A Aneel nomeou quatro veteranos do setor elétrico para dirigir as concessionárias do Grupo Rede, mantendo-as operacionais: o ex-interventor na Cemar e três ex-diretores da própria agência. Nós – os interventores – assumimos a missão com plenos poderes. A mim, coube zelar pela Enersul (Mato Grosso do Sul), e tive a possibilidade de escolher livremente os diretores, sem quaisquer pressões ou indicações. Usei essa prerrogativa para recrutar profissionais excepcionais, que maximizaram a capacidade criativa e a produtividade da competente equipe técnica que já existia na Enersul. Parecerei imodesto, mas o fato é que os resultados foram significativos: todos os índices operacionais, sem exceção, melhoraram (DEC, FEC, inadimplência e perdas). As perdas não técnicas, por exemplo, caíram de aproximadamente 18% para 8% (métrica Aneel). Dez pontos percentuais em apenas um ano e meio... não é pouca coisa!

E isso sem acesso a equity ou a crédito. Como a intervenção é um ato administrativo feito à revelia dos acionistas, não se pode esperar que eles, os acionistas, façam novas capitalizações durante o regime excepcional. Também não se pode esperar sucesso no acesso a novos empréstimos, numa situação de instabilidade empresarial. Ao início da intervenção sabíamos disso, mas achávamos que o Tesouro poderia socorrer as empresas sob intervenção, caso necessário, conforme previsto na legislação específica. Todavia, a despeito dos esforços da Aneel e do MME, o Tesouro e os agentes financeiros oficiais não conseguiram destrancar os seus cofres.

Só pudemos contar com a ajuda regulatória da Aneel, que suspendeu a exigibilidade dos encargos setoriais durante a intervenção, e com o bom senso dos credores. Esses se abstiveram de exercer uma cláusula contratual que lhes facultava a liquidação antecipada do empréstimo, na hipótese de recuperação judicial do grupo. Um dos bancos colaborou mais ainda, adiando três pagamentos de empréstimo concedido à Enersul. Em sentido oposto, um pequeno banco nos ofereceu um empréstimo à taxa 2,5% ao mês. Isso mesmo, ao mês! Mandamo-lo passear.

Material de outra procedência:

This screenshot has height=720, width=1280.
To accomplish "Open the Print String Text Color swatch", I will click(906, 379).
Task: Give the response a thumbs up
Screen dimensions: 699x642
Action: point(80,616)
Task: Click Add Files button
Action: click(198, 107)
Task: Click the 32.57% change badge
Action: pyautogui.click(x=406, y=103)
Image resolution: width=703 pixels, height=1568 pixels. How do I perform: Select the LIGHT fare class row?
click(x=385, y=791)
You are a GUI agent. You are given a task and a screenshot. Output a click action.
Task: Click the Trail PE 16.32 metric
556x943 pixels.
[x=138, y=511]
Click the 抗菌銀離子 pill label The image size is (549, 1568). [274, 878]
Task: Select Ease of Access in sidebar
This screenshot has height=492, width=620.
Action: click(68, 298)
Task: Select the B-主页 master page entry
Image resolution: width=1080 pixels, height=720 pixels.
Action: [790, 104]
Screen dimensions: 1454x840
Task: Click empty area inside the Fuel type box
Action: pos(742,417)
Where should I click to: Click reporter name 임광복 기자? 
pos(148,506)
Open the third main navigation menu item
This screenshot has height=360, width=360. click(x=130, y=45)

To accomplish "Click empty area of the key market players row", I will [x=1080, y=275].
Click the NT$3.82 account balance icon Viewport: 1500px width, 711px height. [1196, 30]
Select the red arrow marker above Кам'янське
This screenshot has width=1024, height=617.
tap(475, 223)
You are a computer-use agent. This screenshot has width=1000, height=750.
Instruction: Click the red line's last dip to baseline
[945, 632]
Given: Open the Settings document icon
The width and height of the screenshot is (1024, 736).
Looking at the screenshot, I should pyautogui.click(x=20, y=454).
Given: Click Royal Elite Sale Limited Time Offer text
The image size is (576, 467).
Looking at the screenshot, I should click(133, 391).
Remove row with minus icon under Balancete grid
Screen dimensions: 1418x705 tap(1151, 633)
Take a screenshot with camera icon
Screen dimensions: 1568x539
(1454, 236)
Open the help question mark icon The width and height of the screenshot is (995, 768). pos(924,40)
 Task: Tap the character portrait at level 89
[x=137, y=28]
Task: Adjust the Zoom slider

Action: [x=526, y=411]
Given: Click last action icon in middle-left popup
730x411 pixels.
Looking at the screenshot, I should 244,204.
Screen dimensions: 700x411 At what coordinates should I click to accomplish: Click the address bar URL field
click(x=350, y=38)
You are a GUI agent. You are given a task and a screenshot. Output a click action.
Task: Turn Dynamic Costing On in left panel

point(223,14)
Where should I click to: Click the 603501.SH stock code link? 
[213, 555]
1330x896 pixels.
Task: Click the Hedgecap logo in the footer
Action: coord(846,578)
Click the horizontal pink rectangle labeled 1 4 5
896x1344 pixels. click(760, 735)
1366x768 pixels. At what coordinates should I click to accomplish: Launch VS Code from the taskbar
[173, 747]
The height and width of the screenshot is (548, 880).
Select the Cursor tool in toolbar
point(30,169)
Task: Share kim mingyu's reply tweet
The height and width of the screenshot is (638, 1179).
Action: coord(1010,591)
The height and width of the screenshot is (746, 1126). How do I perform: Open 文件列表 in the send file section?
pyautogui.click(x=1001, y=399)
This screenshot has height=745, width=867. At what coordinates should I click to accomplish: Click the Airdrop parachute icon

Uma das primeiras tarefas dos interventores foi desatar o nó da gestão compartilhada, realizada com pouca transparência e sinergia. Aprendi no processo que a centralização corporativa, concebida para propiciar ganhos de escala e de escopo, deve ser feita com extrema cautela e controle administrativo. Caso contrário, o tiro sai pela culatra.

No futuro, talvez se possa adotar uma solução intermediária entre a caducidade e a intervenção. A ideia é expropriar e subsequentemente vender em leilão as ações do controlador de concessionária que se revele claudicante na prestação do serviço. Por essa rota, possivelmente será mais fácil encontrar um novo controlador, capaz tanto de pagar ao antigo controlador pelas ações expropriadas quanto de prestar o serviço com boa qualidade e continuidade.